Tarefas -
1. Responda, com base no excerto sobre o debate na assembleia municipal:
(a) Como classificou Modesto Navarro o processo?
(b) O que exigiu Margarida Saavedra?
(c) Segundo Robles, o que fez o dono do carro na metáfora que usou?
2. Traduza para inglês esta frase do excerto sobre o debate na assembleia municipal: "Modesto Navarro, do PCP, classificou o processo como “um Carnaval” e afirmou que já devia ter havido demissões na câmara municipal."
3. Prossiga o excerto sobre o debate na assembleia municipal a partir do ponto em que termina.

**** Excerto selecionado ****

O debate foi mais duro com os partidos de esquerda, que há muito tempo vêm manifestando muitas dúvidas sobre este assunto. Modesto Navarro, do PCP, classificou o processo como “um Carnaval” e afirmou que já devia ter havido demissões na câmara municipal. A mesma ideia foi deixada no ar por Margarida Saavedra, do PSD, que exigiu “consequências políticas”, sem contudo pedir a demissão de ninguém.

Já Ricardo Robles, do Bloco de Esquerda, que desde o início tem estado na linha da frente da contestação a esta obra, considerou que a autarquia teve falta de lealdade para com a assembleia municipal, a cujos deputados apresentou uma proposta “amputada”. Lembrando que esta torre foi classificada como tendo excecional interesse público para a cidade, Robles declarou que “este urbanismo dos excecionais interesses tem de ser travado” e apelou à assembleia que desse “um sinal importantíssimo”, o de que “o urbanismo é feito em benefício do interesse público” e não dos privados.

Para explicar o processo, que disse ter sido “um acumular de erros do princípio ao fim”, o bloquista recorreu a uma metáfora: um carro era roubado e, mais tarde, o dono do carro fazia uma doação ao assaltante. “O presidente da câmara entregou as chaves ao meliante”, disse Robles, aludindo às permutas sugeridas.

**** Dados ****

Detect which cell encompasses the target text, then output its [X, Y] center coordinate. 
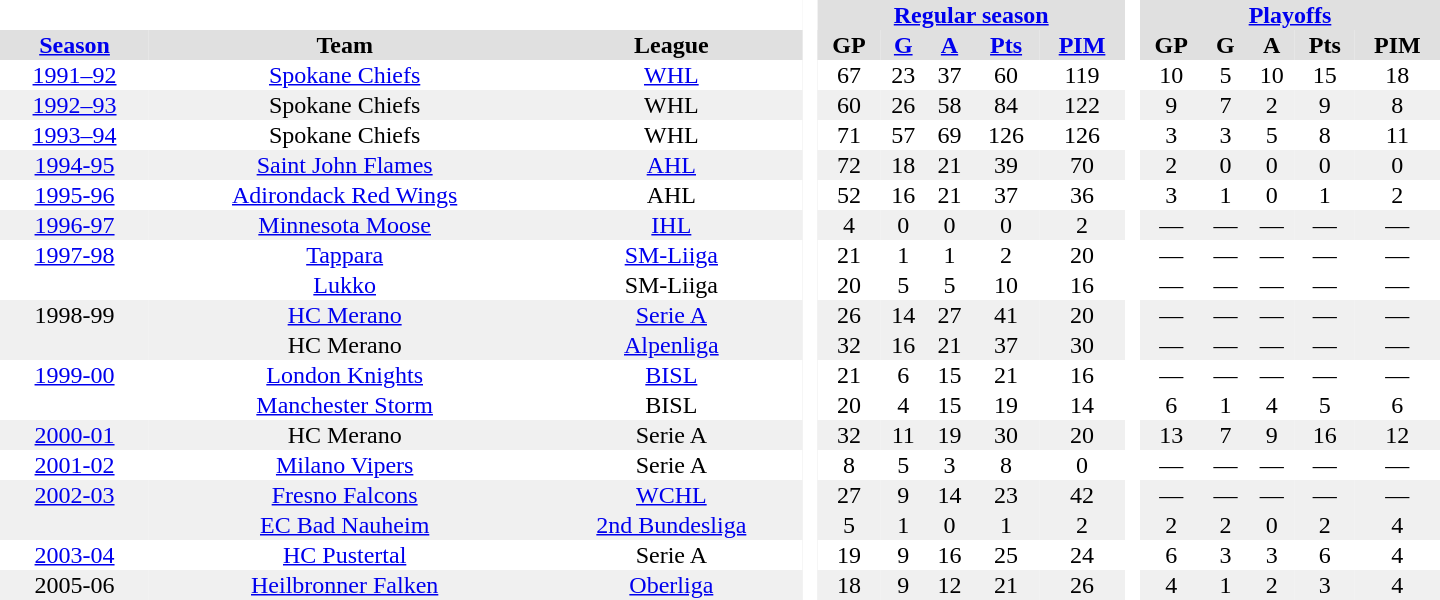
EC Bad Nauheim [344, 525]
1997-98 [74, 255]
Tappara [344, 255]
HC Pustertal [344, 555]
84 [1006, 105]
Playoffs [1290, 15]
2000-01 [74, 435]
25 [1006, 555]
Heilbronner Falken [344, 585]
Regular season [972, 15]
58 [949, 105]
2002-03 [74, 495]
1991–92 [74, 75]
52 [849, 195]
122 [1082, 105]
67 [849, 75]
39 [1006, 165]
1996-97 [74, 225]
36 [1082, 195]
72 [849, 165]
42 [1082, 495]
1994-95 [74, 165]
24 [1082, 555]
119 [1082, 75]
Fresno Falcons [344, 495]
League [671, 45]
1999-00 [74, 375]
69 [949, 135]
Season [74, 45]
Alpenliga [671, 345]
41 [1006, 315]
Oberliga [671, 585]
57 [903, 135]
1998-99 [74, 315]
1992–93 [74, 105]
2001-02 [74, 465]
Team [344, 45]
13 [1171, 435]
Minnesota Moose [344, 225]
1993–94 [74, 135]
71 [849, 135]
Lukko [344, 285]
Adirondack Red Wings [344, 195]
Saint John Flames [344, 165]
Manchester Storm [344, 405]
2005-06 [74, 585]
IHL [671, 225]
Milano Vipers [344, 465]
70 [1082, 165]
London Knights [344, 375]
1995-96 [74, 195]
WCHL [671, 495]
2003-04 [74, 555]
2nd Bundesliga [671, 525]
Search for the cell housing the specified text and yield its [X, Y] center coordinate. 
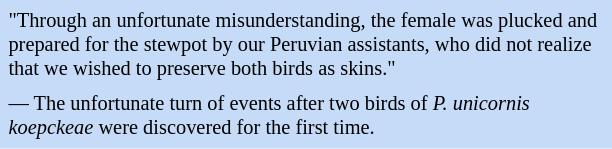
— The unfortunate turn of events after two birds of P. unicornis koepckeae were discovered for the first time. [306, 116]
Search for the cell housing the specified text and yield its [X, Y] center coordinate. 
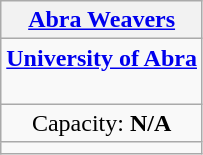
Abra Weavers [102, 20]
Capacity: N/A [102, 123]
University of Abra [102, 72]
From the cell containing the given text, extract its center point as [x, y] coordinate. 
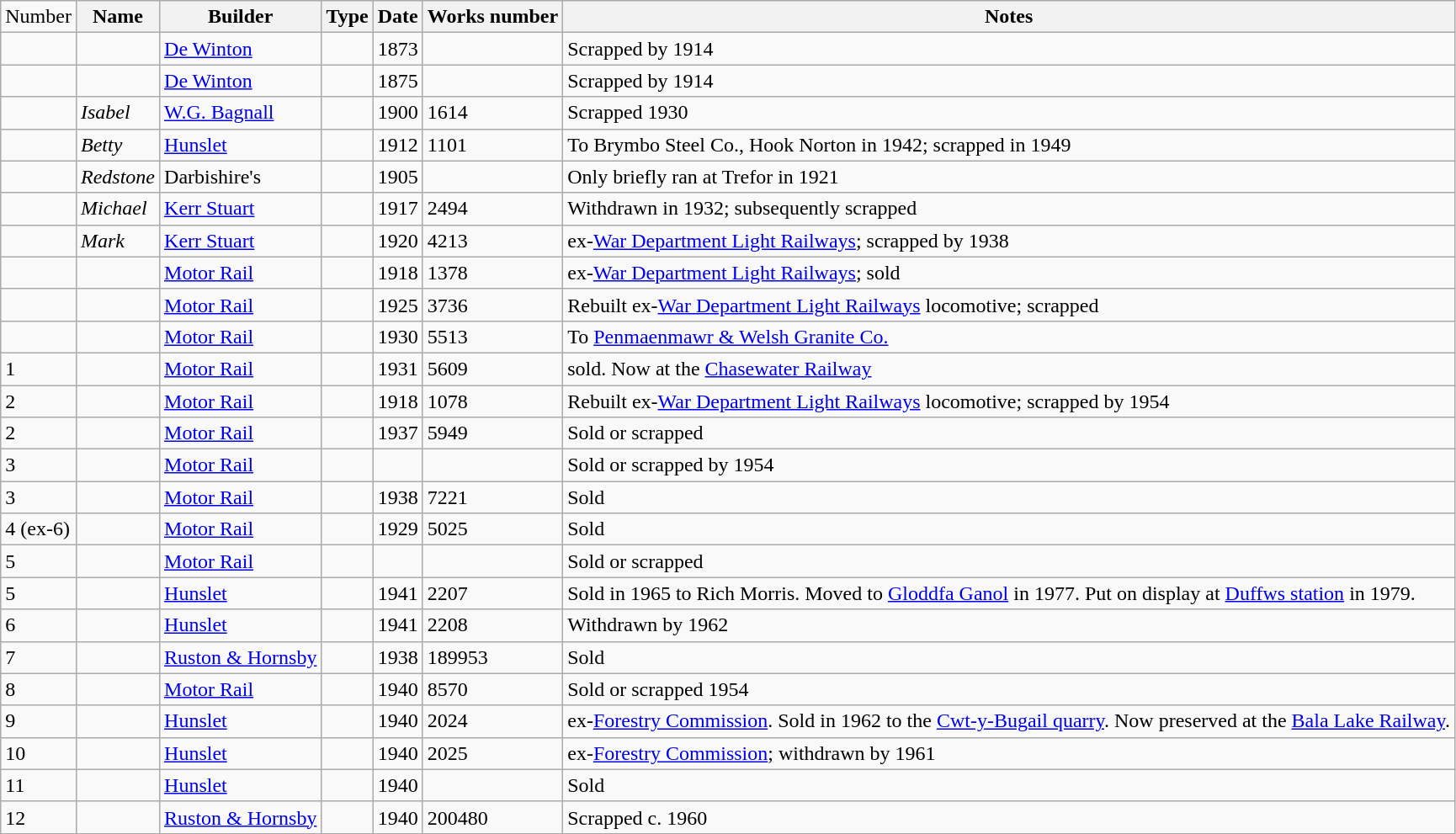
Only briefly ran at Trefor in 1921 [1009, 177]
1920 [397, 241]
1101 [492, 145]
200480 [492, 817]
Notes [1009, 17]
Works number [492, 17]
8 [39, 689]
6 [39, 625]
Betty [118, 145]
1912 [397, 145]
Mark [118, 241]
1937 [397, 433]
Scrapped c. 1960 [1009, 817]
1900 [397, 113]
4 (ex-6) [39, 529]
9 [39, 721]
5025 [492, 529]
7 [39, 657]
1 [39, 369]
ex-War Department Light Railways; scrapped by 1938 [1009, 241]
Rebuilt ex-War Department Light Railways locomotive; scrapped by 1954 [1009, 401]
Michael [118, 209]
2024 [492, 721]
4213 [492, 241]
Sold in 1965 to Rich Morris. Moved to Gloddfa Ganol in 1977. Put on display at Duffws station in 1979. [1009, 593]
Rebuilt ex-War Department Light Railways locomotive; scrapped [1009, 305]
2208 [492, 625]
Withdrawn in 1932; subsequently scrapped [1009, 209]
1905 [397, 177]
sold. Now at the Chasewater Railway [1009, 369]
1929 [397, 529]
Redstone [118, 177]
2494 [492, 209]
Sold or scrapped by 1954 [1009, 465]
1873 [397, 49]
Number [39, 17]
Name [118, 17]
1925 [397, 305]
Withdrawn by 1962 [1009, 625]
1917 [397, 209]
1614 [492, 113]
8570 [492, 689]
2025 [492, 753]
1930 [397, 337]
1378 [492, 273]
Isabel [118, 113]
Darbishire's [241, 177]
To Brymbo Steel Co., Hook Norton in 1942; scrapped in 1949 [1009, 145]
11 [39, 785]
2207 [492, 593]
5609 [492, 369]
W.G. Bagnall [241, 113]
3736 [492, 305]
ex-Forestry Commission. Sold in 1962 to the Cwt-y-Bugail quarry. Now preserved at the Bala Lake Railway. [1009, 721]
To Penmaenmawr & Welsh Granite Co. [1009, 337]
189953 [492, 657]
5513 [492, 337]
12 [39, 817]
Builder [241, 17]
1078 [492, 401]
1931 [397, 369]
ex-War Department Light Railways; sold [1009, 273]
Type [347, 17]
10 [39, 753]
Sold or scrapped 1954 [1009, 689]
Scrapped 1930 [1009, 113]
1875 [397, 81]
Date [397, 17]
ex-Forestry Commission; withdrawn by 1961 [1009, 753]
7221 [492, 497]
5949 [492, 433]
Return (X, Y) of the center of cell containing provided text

****

Respostas -
1.
(a) Classificou-o como “um Carnaval”.
(b) Exigiu “consequências políticas”.
(c) Fazia mais tarde uma doação ao assaltante.

2. Modesto Navarro, of the PCP, described the process as “a Carnival” and stated that there should already have been resignations at the city council.

3.
Fernando Medina não gostou de ouvir isto e, pouco depois, reagiu irritado às muitas críticas que choveram da oposição. “O sr. deputado Ricardo Robles está sempre à procura do melhor argumento para votar contra”, disse o presidente da câmara, acusando depois o bloquista de falta de rigor. “Não há nenhuma dação a nenhum privado nem nenhum benefício ao privado”, garantiu Medina. O autarca fez questão de separar as águas entre o que estava a ser discutido (“matéria urbanística”) e as possíveis consequências disciplinares e criminais que resultem dos inquéritos do Ministério Público e da câmara.

A decisão de permutar os terrenos e alienar outros “não afasta a aplicação da multa, a avaliação sobre se houve ilícito criminal nem a avaliação sobre a conduta dos serviços”, disse Medina aos jornalistas já depois da votação. O presidente da câmara comentou ainda que são recorrentes os “pequenos acertos” entre o que é propriedade privada e pública quando são discutidos alguns projetos.